Intel MPI Jobs

This section describes how to submit MPI jobs under the Slurm batch system. Here we assume that MPI jobs are compiled using one of available versions of Intel parallel studio Intel MPI on KNL. Generally, there are two ways to launch an MPI job under the Slurm: 1) mpiexec.hydra from Intel parallel studio command line tool suite 2) srun from Slurm command utility. Even though both methods work pretty well under the Slurm, srun will allow Slurm to control and clean up all the MPI processes easily in addition to account all MPI processes more accurately.
       
  • Using mpiexec.hydra and ssh or rsh to launch an MPI job.
       
        This is very much similar to the way in launching MPI jobs under old PBS batch system. Inside a job submission script, one has to figure  out nodes allocated to the job using scontrol command. The following is a simple sbatch script.   
                 #!/bin/bash -l
                 #SBATCH -A youraccount
                 #SBATCH -p phi
                 #SBATCH -N 4
                 #SBATCH -t 00:30:00
                 #SBATCH -J youjobname
                 #SBATCH --mail-type=END
                 #SBATCH -C 18p
                 # create a temp file
                 tmpfile=`mktemp`

                 # convert slurm compact form to regular form
                 /usr/bin/scontrol show hostnames $SLURM_JOB_NODELIST > $tmpfile
                 source /dist/intel/parallel_studio_xe_2017/parallel_studio_xe_2017.0.035/bin/psxevars.sh intel64
                 mpiexec.hydra -bootstrap rsh -PSM2 -f $tmpfile -np $numnodes -perhost 1 mpiprog
                 rm -f $tmpfile

           Note: one can replace -bootstrap rsh by -bootstrap ssh if one's ssh keys to all hosts are set up correctly.
                     The -PSM2 option is to tell Intel MPI to use OPA fabrics.
  • Using mpiexec.hydra and bootstrap slurm option to allow slurm to manage an MPI job
           This method is very similar to the above.
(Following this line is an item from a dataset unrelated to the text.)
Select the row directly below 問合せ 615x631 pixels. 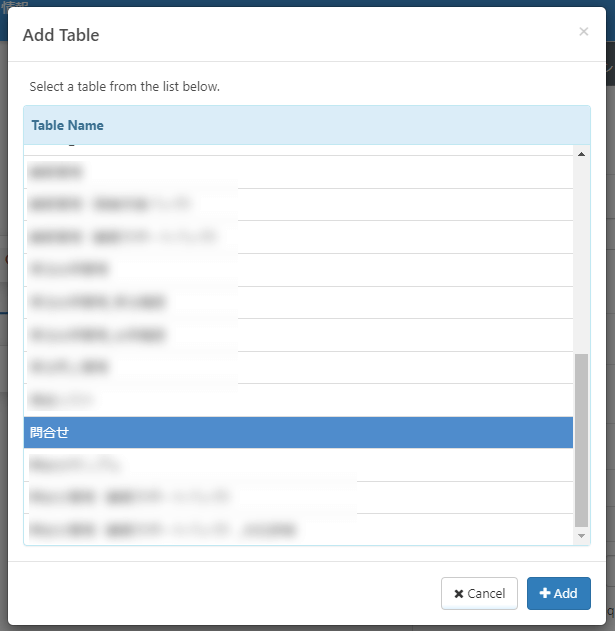[x=298, y=465]
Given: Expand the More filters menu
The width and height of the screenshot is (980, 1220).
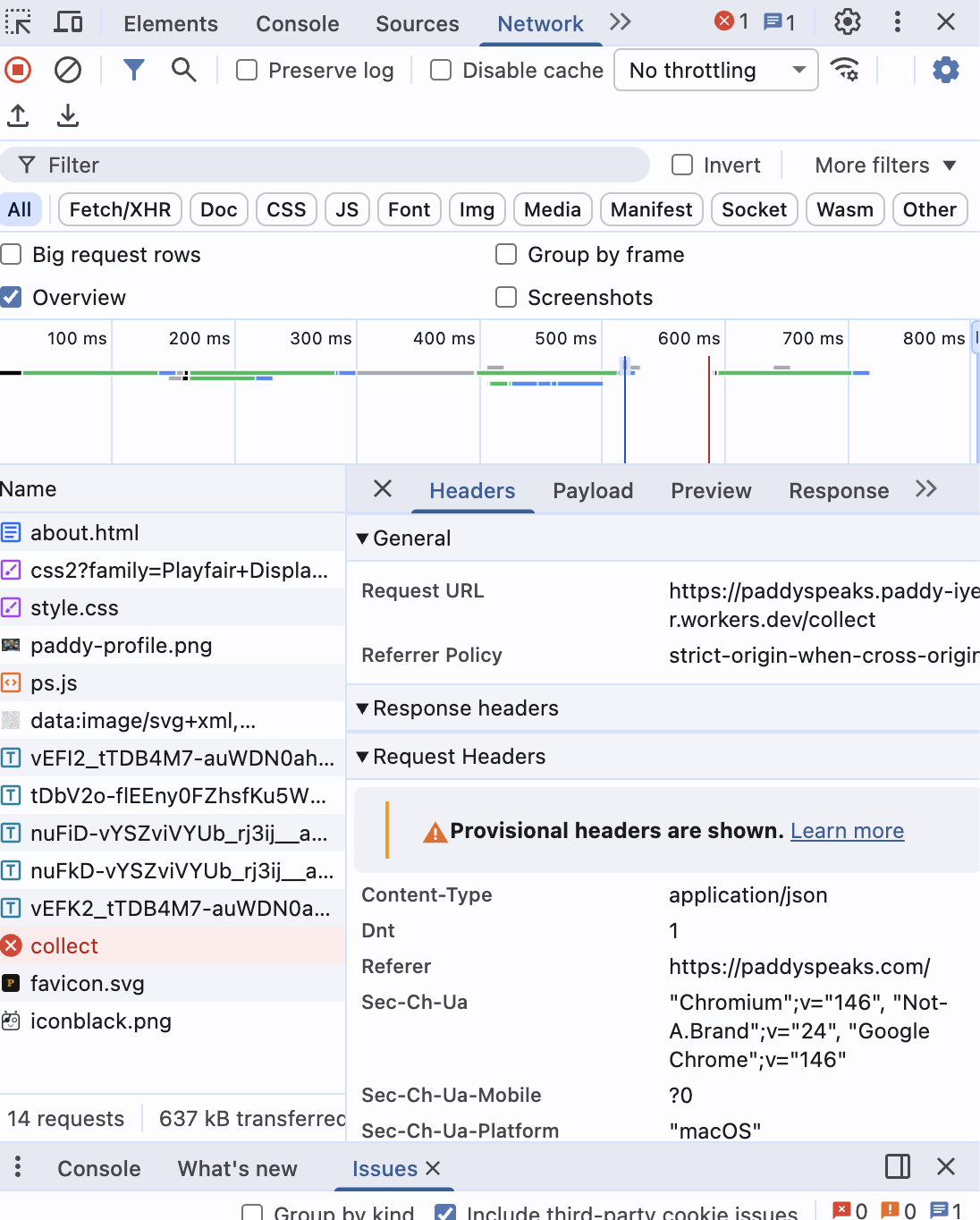Looking at the screenshot, I should (884, 165).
The only difference is the bootstrap option: -bootstrap slurm. This option allows mpi processes to be launched and managed by the Slurm system.

                mpiexec.hydra -bootstrap slurm -PSM2 -f $tmpfile -np $numnodes -perhost 1 anothermpiprog   

  • Using srun command to launch an MPI job
            This method is the preferred method according to the official Slurm documentation. In this way, one does not need to find out allocated nodes like previous two methods. The following is a simple script.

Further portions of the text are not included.